Tandem: Discord for the Enterprise
In The Arc of Collaboration, Kwok argues that the experience most closely resembling the ideal contextual layer (he calls it the meta-layer) is that of Discord:
Discord is actually two products bundled into one. It is a messaging app that looks akin to Slack. But it is also a meta-layer that runs across all games. Beyond its Slack-like functionality, Discord has functionality like a social graph, seeing what games your friends are playing, voice chat, etc. These have been misunderstood by the market. They aren’t random small features. They are the backbone of a central nervous system.
This certainly makes logical sense and, without knowing the numbers behind Discord, seems likely to be backed up by engagement numbers indicating this product and network paradigm is highly engaging and "productive".
This certainly seems to me to be the path being pursued by Tandem, a company that recently exploded out of YC with a large Seed round led by Andreesen Horowitz. Tandem talks about itself as a "Virtual Office", moving the communication paradigm from text based (like Slack) to audio based. The general idea of Tandem is accurately depicted in the image below. Four walls under which all work gets done (bringing us back to the top of the page and the value of housing all company related "context" under one roof).

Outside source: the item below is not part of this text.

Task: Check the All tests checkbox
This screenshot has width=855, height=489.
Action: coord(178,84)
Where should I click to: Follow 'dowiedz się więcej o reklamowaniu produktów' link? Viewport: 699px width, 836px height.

Yet as compelling as the Tandem (or another well executed Discord for Enterprise) value proposition is, another recent Andreessen Horowitz investment may actually serve as a better analogy for helping us understand where value will be captured at the contextual audio communication layer.
Superhuman and “Low Gravity” Productivity
When I set out to write about voice collaboration and the contextual communication layer, I certainly didn't intend to end up writing another Superhuman for X post...yet here we are. 😊
For those who follow the collaboration and productivity market, the Superhuman story is well understood. Take a commodity, often free, piece of the work stack and create a premium product that delivers a user experience orders of magnitude better than the alternatives.
Superhuman is certainly a place where work gets done but, even for users whose work revolves around email, comes at it from the philosophy that everyone has higher order tasks worth working on and tries to get users back to those tasks as fast as possible.
Today, I have a multitude of free ways to deliver audio (live or asynchronous) to people I work with — Zoom, phone, an audio message on WhatsApp. But the experience remains highly disjointed and, as with email pre-Superhuman, disorganized and prone to the accumulation of communication debt for both sender and receiver over time. Additionally, audio communication in the enterprise tends to exist in service of executing higher order work and is not, itself, "the work".
To me, this calls for a product focused on speed, high density context, and a bias towards being "low gravity".
Superhuman is philosophically low gravity — the opposite of Slack. It wants to deliver a delightful, highly productive experience and then help you move on to something else. Counterintuitively, I imagine the less time users spend in Superhuman, the more likely they are to continue paying for it. This will hold true in voice collaboration as well.
We may not be at the point today where enough users are actively bemoaning the brokenness of audio collaboration in the enterprise in the same way they do email, but that day is not far off. As AirPods and other hearable devices continue to proliferate and our at work collaboration behavior shifts further and faster in the direction of voice, the company best positioned to capture value from the shift will be the one that, instead of fencing users in, helps return them — faster and better equipped — to the more important and productive parts of their day.